### [AUFGABE A]
Beantworte anhand des Textes über den Frühling am Lago Maggiore diese Fragen:
(i) Welche Blumen blühen schon in den Karnevalstagen?
(ii) Welcher Platz wird als Herzstück von Locarno bezeichnet?
(iii) Welche beiden Festivals beleben den Platz im Sommer?
### [AUFGABE B]
Übersetze bitte aus dem Text über den Frühling am Lago Maggiore den Satz „Er ist von antiken Gebäuden sowie von Laubengängen im lombardischen Stil gesäumt.“ ins Englische.
### [AUFGABE C]
Schreib den Text über den Frühling am Lago Maggiore nach seinem letzten Satz weiter.

### [VORGEGEBENER TEXT]
________________________________________

Im Frühling explodieren am schweizerischen Sonnenufer des Lago Maggiore die Blüten

Foto: Pr Public Relations
Foto: Pr Public Relations

Der Frühling erwacht im Tessin früher als anderswo. Schon in den Karnevalstagen blühen die ersten Kamelien und Magnolien. Allerdings kommt es darauf an, ob man die sonnige Seite des Lage Maggiore besucht oder aber die schattigen Hänge am gegenüberliegenden Ufer. Ein Spaziergang durch einige der schönsten Plätze am Langen See in der italienischen Schweiz.

Die Piazza Grande ist das Herzstück von Locarno. Der Platz ist der Salon der Stadt. Er ist von antiken Gebäuden sowie von Laubengängen im lombardischen Stil gesäumt. Im Sommer ist er besonders belebt, wenn das Rockfestival Moon and Stars und das Filmfestival über die einzigartige Open-Air-Bühne gehen.

________________________________________

### [GEGEBENE DATEN]
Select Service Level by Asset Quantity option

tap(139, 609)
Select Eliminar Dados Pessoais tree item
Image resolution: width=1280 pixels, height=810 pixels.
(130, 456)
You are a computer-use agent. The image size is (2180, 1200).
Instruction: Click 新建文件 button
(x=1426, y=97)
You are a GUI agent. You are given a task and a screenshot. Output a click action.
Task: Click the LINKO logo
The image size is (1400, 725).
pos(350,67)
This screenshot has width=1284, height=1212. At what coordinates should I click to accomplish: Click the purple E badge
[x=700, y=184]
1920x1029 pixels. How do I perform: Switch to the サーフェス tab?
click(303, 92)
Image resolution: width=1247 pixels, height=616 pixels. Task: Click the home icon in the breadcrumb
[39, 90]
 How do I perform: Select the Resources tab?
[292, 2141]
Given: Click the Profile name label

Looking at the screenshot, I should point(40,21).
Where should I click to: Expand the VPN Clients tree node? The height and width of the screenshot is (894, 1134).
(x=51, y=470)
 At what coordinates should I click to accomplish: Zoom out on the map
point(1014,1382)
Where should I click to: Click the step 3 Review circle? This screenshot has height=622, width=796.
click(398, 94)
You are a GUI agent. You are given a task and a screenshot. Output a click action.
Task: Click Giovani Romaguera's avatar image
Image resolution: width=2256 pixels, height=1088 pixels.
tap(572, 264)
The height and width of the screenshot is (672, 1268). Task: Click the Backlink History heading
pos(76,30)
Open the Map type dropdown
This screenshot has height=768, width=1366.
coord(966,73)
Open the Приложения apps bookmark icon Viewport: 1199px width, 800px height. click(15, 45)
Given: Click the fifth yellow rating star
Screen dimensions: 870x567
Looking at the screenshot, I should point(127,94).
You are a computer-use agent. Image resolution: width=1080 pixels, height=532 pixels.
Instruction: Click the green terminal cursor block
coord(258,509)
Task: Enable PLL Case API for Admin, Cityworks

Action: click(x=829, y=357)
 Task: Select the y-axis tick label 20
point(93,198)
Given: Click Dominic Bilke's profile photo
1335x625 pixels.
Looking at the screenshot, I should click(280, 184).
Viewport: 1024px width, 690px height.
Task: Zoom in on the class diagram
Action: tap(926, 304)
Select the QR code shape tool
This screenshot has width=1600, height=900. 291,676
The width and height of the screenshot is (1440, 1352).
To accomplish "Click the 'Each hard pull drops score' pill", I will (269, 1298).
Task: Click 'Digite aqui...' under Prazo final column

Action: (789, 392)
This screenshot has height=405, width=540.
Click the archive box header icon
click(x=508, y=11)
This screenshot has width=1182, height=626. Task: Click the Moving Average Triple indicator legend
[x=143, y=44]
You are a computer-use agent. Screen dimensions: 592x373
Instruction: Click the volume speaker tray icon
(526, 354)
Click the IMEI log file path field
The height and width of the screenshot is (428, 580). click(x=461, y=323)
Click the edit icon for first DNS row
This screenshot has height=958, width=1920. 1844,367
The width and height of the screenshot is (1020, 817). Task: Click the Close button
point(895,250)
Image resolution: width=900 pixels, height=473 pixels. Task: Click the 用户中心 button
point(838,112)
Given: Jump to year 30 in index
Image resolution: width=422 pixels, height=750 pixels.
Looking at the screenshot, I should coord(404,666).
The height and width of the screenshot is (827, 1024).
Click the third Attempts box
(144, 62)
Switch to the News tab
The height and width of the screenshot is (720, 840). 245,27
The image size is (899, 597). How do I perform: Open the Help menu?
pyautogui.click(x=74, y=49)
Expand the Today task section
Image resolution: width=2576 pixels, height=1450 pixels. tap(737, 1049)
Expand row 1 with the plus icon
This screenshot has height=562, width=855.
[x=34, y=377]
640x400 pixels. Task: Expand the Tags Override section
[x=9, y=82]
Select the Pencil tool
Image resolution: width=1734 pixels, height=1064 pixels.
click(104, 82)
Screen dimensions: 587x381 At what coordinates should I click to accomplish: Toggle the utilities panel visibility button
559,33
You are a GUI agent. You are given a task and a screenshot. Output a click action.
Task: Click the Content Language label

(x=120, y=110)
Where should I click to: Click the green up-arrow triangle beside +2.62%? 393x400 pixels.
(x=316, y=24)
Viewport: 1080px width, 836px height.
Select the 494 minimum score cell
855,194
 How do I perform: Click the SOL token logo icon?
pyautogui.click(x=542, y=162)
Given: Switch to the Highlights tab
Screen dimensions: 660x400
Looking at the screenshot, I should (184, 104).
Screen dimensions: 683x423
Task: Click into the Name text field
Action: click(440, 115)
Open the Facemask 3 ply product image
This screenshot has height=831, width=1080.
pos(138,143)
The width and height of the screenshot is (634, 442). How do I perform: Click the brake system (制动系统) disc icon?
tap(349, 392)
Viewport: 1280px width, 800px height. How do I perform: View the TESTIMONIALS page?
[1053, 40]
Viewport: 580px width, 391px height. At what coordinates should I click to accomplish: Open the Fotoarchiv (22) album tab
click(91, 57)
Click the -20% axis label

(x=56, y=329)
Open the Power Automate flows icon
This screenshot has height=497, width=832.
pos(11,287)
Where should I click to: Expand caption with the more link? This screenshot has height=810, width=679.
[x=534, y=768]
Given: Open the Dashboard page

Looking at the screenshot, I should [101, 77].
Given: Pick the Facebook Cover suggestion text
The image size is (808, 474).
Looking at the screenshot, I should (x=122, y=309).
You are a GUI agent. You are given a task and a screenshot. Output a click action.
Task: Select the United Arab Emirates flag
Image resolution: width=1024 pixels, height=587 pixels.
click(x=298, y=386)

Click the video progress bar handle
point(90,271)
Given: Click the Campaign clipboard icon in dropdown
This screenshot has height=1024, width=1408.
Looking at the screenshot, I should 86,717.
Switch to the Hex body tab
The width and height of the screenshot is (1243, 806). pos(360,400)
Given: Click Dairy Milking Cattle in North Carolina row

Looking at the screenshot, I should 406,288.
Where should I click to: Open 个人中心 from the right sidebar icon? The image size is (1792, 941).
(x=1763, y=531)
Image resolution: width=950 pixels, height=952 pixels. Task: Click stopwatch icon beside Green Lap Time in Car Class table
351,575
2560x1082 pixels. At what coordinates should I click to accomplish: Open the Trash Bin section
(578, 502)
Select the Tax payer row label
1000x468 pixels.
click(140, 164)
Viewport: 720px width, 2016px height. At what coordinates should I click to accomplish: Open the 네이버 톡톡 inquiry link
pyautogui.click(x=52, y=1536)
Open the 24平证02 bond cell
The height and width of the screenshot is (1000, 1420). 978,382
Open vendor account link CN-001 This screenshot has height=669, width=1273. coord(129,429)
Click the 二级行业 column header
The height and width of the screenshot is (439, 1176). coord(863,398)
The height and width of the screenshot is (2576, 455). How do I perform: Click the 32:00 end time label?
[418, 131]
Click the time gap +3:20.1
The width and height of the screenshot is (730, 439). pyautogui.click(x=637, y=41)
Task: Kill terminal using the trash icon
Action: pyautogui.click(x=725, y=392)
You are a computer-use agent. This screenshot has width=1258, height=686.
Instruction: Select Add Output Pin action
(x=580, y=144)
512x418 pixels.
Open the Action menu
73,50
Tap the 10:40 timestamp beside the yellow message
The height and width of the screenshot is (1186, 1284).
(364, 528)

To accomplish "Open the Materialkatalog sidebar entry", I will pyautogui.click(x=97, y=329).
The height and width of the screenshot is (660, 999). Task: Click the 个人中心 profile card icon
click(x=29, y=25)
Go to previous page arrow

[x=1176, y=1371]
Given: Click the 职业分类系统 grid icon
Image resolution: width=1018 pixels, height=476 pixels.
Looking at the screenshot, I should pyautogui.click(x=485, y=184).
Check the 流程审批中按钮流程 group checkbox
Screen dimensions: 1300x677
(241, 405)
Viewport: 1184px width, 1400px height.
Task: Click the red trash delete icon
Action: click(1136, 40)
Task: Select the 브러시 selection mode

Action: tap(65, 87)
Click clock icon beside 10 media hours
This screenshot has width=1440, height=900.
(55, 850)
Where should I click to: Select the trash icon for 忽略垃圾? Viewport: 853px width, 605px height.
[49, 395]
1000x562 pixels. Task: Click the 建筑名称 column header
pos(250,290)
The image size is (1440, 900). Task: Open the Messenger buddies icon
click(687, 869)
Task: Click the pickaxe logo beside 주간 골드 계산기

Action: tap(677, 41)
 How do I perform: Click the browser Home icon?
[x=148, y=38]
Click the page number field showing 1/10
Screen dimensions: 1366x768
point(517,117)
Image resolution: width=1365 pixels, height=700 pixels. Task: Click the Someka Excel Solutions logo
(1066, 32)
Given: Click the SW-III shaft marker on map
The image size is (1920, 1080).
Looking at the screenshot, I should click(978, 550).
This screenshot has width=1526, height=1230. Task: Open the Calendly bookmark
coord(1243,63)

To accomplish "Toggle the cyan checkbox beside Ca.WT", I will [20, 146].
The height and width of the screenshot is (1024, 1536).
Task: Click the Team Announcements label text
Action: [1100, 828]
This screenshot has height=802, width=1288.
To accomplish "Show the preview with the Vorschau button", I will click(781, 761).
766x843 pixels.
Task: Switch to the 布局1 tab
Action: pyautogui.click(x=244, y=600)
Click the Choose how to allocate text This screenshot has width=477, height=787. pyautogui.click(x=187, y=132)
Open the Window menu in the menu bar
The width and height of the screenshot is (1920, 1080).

________________________________________

### [LÖSUNG A]
(i) Die ersten Kamelien und Magnolien.
(ii) Die Piazza Grande.
(iii) Das Rockfestival Moon and Stars und das Filmfestival.

### [LÖSUNG B]
It is lined with ancient buildings as well as arcades in the Lombard style.

### [LÖSUNG C]
Das war nicht immer so. Erster Schauplatz des Filmfestivals war zunächst das 1874 erbaute Grand Hotel. Egal ob Claudia Cardinale oder Sophia Loren: Die Diven unter den Schauspielerinnen wohnten alle im Grand Hotel. Und im Oktober 1925 wurde dort auch das Friedensabkommen von Locarno verabschiedet. Die Minister und Botschafter aller beteiligten Länder übernachteten ebenfalls im Grand Hotel. Nur Benito Mussolini nicht. Der italienische Diktator hielt sich lieber in der Villa des Vizekonsuls Farinelli im benachbarten Muralto auf.

Doch mindestens genauso berühmt ist Locarno für seine Kamelien. 1923 gab es deshalb erstmals das Kamelienfest. 2005 wurde dann anlässlich des Kongresses »International Camelie Society« der prächtige Kamelienpark eingeweiht. Zunächst waren dort 500 verschiedene Kamelienarten zu bewundern. Deren Blütezeit deckt satte neun Monate ab.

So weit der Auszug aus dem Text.